WORK TASK: Look for the line with "You are a computer-use agent."; please transcribe it and every later line in the entries exactly, up to the end, leaving pictures out.

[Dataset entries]
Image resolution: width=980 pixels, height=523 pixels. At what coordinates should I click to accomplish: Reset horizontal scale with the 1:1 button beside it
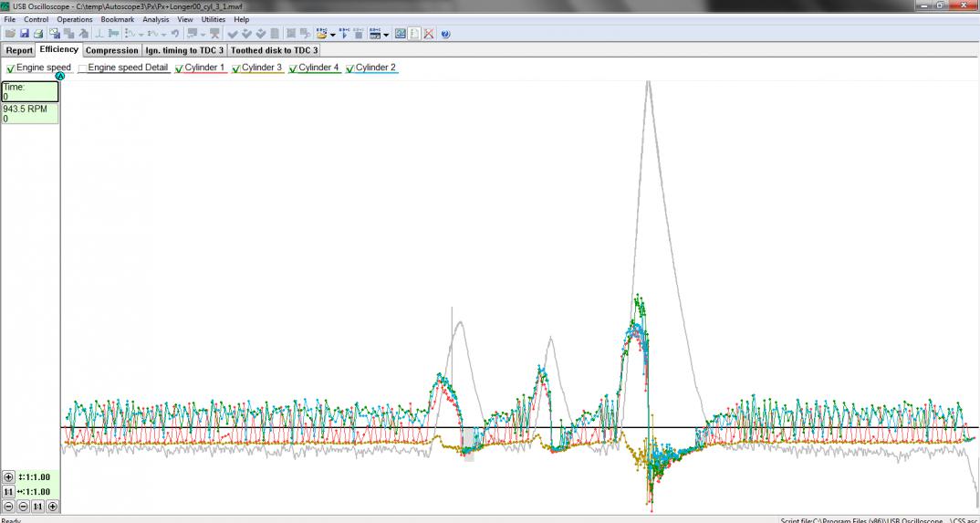[9, 492]
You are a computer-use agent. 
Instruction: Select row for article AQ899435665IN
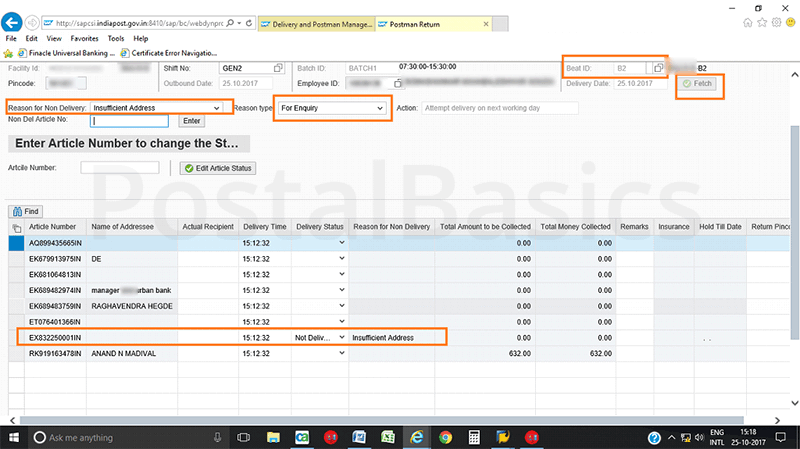15,243
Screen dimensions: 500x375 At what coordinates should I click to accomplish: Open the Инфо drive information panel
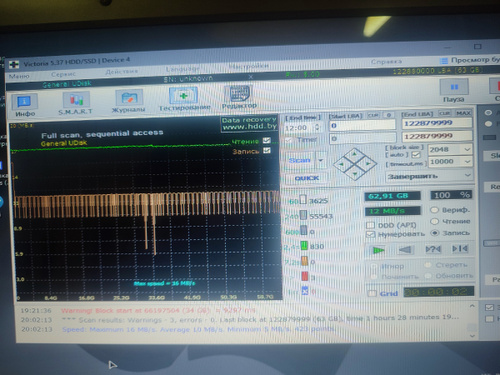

EXERCISE ANSWER:
You are a computer-use agent. 
Instruction: Select row for article AQ899435665IN
15,243
Screen dimensions: 500x375 At what coordinates should I click to accomplish: Open the Инфо drive information panel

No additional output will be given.